In fotografia la luce è fondamentale, del resto il termine fotografia (deriva dal greco “photos” e “graphia”) significa “disegnare con la luce”.

Quando decidiamo di uscire per fare foto (che sia uno shooting, street photography o paesaggistica) dobbiamo sapere che tipo di luce incontreremo perché può determinare la riuscita oppure no di una foto.

Solitamente uscire nelle ore in cui la luce del sole è più forte non è mai consigliato perché le vostre foto potrebbero non essere il massimo, infatti una luce troppo forte (ad esempio quella delle ore centrali della giornata) può rendere le vostre foto piatte, con luci dure e colori spenti.

Questo non significa che non si possa fare fotografia in queste ore, si può fare ma con alcuni accorgimenti.

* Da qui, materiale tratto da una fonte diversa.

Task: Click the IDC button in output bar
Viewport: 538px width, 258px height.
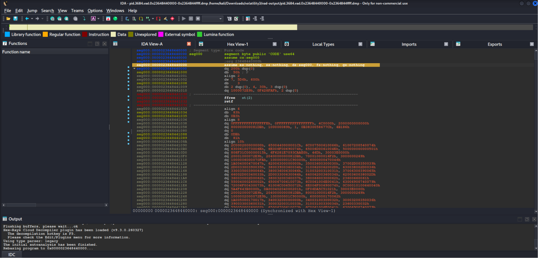Action: point(12,254)
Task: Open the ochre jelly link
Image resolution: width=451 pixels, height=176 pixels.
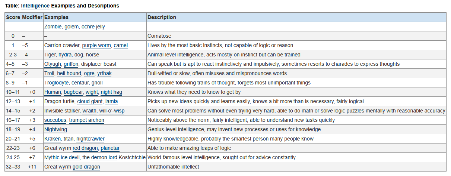Action: pos(93,27)
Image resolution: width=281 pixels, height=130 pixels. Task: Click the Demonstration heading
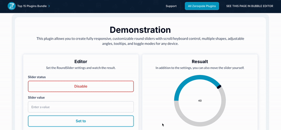(140, 30)
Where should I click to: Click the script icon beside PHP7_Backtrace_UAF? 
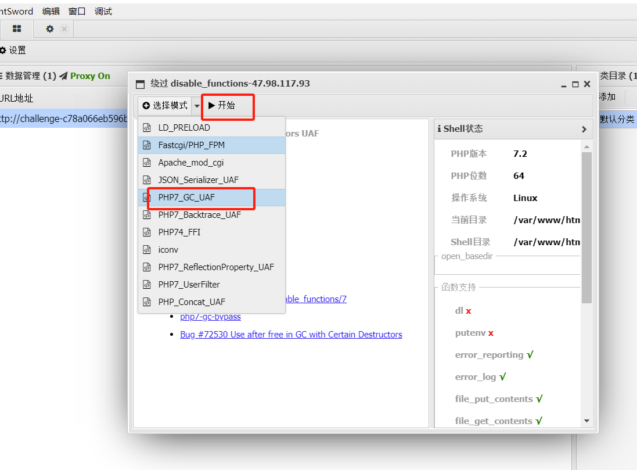point(147,214)
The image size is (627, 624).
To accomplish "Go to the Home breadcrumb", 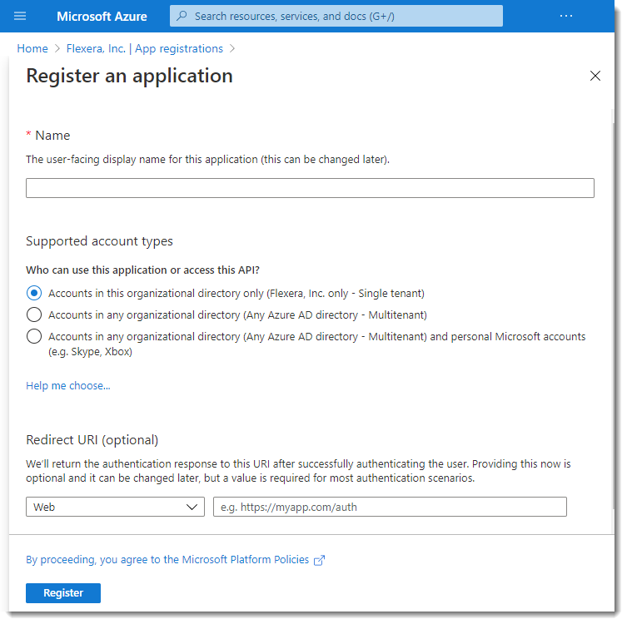I will click(32, 49).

Se invece cerchi l’ora giusta per fare foto di un certo spessore sicuramente devi sfruttare la Blue Hour e la Golden Hour.

Come faccio a capire quando in un determinato posto posso trovare la Blue Hour o la Golden Hour? Se fate una ricerca veloce su Google sicuramente trovate molti siti, ma se volete qualcosa da portare sempre con voi allora vi consiglio l’applicazione Sun Surveyor.

COME USARE SUN SURVEYOR

L’applicazione è disponibile si per iOS che per Android, qui trovare il link per scaricarla dal sito ufficiale, e trovate sia una versione LITE che è gratuita che una a pagamento (che naturalmente è più completa) al prezzo di circa 9€.

L’applicazione per funzionare ha bisogno di accedere alla vostra posizione, infatti una volta aperta vi troverete davanti ad una schermata con una bussola e con l’andamento del sole in base alla vostra posizione.

Sun Surveyor

Come potete vedere dalla schermata potete monitorare l’andamento del sole in base al luogo in cui vi trovate e all’orario. Inoltre potete vedere altre informazioni come l’orario dell’Alba e del Tramonto e l’Azimut di questi due eventi (Alba – Tramonto).

Se cliccate sul menù in alto a sinistra troverete la voce dettagli dove l’applicazione vi fornirà ulteriori informazioni sulla giornata in corso.

Scorrendo con il dito troverete altre schermate con ulteriori informazioni utili (alcune funzione sono bloccate nella versione lite).

CONCLUSIONI

L’applicazione è molto utile e precisa, io la uso in fotografia ma il suo utilizzo non è limitato solamente a questo campo. Tu ne conosci altre di applicazioni di questo genere? Hai domande? Sfrutta i commenti sotto questo post.